Repubblica 9.11.17
Roma
Simbolo del femminismo la sede ha 800mila euro di arretrati L’appello: “Salvate 30 anni di storia”
“Pagate i debiti o fuori” ora la sindaca sfratta la Casa delle Donne
di Alessandra Longo
ROMA.
«Vi concediamo un mese di tempo per gli arretrati». Con il linguaggio
caldo che può avere un ufficio del Patrimonio, il Comune di Roma di
fatto decreta lo sfratto della Casa Internazionale delle Donne, da 30
anni un centro di elaborazione politica e culturale del femminismo,
cuore pulsante dell’associazionismo femminile a Trastevere. Un progetto
unico al mondo, ospitato nel palazzo monumentale del Buon Pastore,
restaurato dalle giunte Rutelli-Veltroni, arioso con i suoi laboratori
d’arte, solidale con i suoi centri di assistenza legale, psicologica,
antiviolenza, gioioso con il suo giardino d’estate attorno alla corte
seicentesca, contenitore di spettacoli ed eventi. Tutto per le donne e
con le donne. Impresa certo ambiziosa, e perciò piegata da debiti
difficili da ripianare. Sono 833 mila euro, dice il Campidoglio
attraverso l’assessora Rosalba Castiglione: «Ma è un sollecito, sono
pronta a un incontro».
Già Ignazio Marino aveva cercato un
percorso di regolarizzazione con la Casa delle Donne e altre realtà
convenzionate e in sofferenza. Poi la giunta era caduta e le trattative
sono riprese con i 5Stelle. Sembrava ci fossero degli impegni già presi
in sede istituzionale per non far morire una storia così lunga e
intensa. E invece, poche ore fa, la doccia fredda.
Raccomandata
con avviso di pagamento. O paghi (cosa impossibile nei tempi dati) o, in
sostanza, te ne vai. C’è chi ha notato, e non per ossessione di genere,
che lo «sfratto» alle donne arriva dalla prima sindaca donna della
capitale. Le consigliere del Campidoglio parlano di «umiliazione della
città» e chiedono a Virginia Raggi di manifestarsi: «Intende o no far
qualcosa per salvaguardare un’esperienza che appartiene alla memoria
collettiva delle donne e offre ancora oggi servizi importanti? ».
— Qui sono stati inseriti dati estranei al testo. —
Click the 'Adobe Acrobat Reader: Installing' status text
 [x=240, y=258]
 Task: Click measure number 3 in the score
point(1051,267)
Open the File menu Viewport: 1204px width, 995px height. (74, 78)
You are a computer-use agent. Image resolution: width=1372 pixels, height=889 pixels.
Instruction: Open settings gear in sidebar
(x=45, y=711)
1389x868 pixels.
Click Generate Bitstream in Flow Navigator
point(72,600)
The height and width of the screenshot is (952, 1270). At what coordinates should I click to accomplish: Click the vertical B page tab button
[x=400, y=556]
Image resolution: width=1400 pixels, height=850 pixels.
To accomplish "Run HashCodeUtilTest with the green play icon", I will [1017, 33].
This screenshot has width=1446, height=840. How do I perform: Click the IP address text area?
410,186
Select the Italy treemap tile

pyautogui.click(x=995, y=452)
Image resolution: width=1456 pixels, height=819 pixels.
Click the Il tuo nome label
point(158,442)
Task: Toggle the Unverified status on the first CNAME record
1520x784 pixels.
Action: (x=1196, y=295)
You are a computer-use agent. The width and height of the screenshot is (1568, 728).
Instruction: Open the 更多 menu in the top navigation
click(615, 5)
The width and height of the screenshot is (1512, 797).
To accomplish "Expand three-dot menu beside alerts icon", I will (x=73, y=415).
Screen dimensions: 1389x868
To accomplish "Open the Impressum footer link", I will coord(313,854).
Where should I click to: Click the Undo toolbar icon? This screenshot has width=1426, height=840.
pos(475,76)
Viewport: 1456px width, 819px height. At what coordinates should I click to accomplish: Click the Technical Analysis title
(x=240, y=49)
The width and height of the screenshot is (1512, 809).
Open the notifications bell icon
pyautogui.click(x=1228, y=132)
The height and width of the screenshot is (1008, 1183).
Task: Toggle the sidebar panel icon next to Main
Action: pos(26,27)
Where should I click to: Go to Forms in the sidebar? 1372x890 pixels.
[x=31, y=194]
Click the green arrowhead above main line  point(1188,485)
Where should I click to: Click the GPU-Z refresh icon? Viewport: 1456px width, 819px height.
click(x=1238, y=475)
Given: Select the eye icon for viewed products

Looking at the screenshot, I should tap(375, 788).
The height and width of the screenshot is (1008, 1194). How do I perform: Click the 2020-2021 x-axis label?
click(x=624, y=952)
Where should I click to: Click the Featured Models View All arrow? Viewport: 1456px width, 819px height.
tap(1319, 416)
L’incontro con la sindaca è stato chiesto ma, nel frattempo, è arrivata
quella raccomandata. Lo stesso stile usato per l’inquilino abusivo, il
negozio o l’azienda morosa. «Ma questo è un luogo che profuma di libertà
- dice Monica Cirinnà, che l’ha visto nascere - il luogo delle donne,
della cultura, dell’elaborazione. Il Comune non può trattare la Casa
delle Donne come fa con gli occupanti abusivi. A Trastevere si fa
politica bella, che aiuta le persone. Il debito è sempre stato un
problema. Quando ero presidente della Commissione delle Elette,
all’epoca di Veltroni, già c’era il problema del rosso. Non a caso
avevamo concesso alla Casa delle Donne il canone agevolato per gli spazi
sociali... Questa raccomandata rivela invece un approccio devastante,
per di più a firma di una donna che forse non sa che al Buon Pastore
sono passate generazioni di donne che hanno inseguito e promosso un
sogno collettivo di libertà, di autonomia ».
Come dire: i debiti
vanno pagati, magari a rate e con una trattativa seria. Ma non si può
trattare un luogo di aggregazione ed elaborazione culturale come un covo
di antagonisti. Possibile che non ci siano alternative alla messa in
mora? Possibile, dicono dal Buon Pastore, che non possa essere
riconosciuto il valore sociale dei servizi che offriamo? Già in altre
occasioni la giunta Raggi non sembra aver messo in campo distinzioni di
alcun tipo. Ha mandato sfratti alla scuola di musica popolare di
Testaccio, si è intestardita sull’asilo multiculturale Celio Azzurro, ha
fatto sloggiare da sedi storiche il Pd e la destra.
La direzione
della Casa delle Donne, incassata la botta, si è chiusa a riccio. Oggi
uscirà un comunicato, il 13 novembre ci sarà un’assemblea delle 40
associazioni ospiti della Casa nella quale saranno discusse le
iniziative a difesa del mondo che ruota intorno al Palazzo di
Trastevere. Il 14 novembre Laura Puppato (Pd) è ospite annunciata di un
evento sul disegno di legge che alza le pene a chi sfigura le donne.
Commenta la raccomandata: «Sono dei barbari, non si può agire così».